The company said Order 842’s reference to an individual company’s right to seek compensation under Section 205 of the FPA “is of little consolation to companies currently trying to plan investments on a nationwide basis.”

FERC said AES’ rehearing request did not provide any new information the commission had not already considered and that the company did not address the commission’s findings that the costs of installing and operating a governor or equivalent controls are minimal.

The commission also rejected a rehearing request from Arizona Public Service, which suggested that subjecting projects in the later stages of the interconnection queue to the order’s requirements could be unduly burdensome. “APS provides no specific information that would persuade us to modify Order No. 842’s applicability criteria,” the commission said.

Study: No 2018 MISO South Economic Project

MISO will not move forward with an economic project in MISO South this year, based on results from the RTO’s market congestion planning study.

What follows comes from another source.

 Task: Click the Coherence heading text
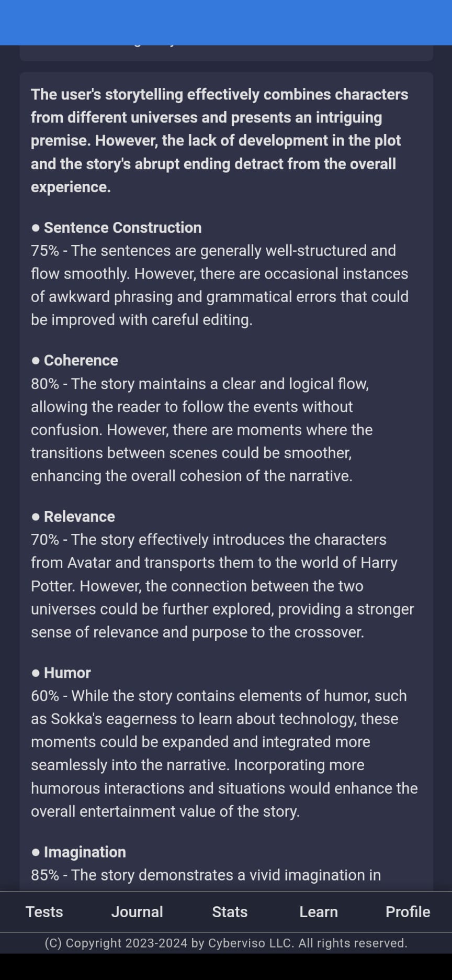[81, 360]
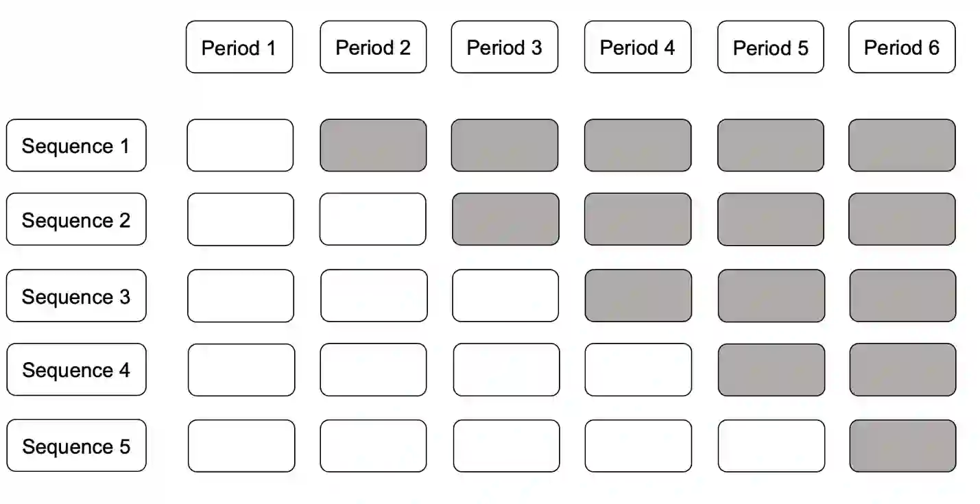This screenshot has height=504, width=980.
Task: Select the Period 4 header label
Action: (x=637, y=47)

In June, MISO reported that it was focusing on just one area of concern in MISO South in the annual study: the congested 115-kV Natchez area on the southern Mississippi-Louisiana border. However, the RTO said last week that none of the five economic project candidates meant to alleviate the congestion could yield enough benefits to be viable. (See “5 Focus Areas in Market Congestion Planning Study,” MISO Planning Advisory Committee Briefs: June 13, 2018.)

MISO South Market Congestion Planning Study
| MISO

“We are not going to be going to the board for any economic projects in the South region,” MISO’s Jordan Cole said during an Aug. 23 MISO South Subregional Planning Meeting.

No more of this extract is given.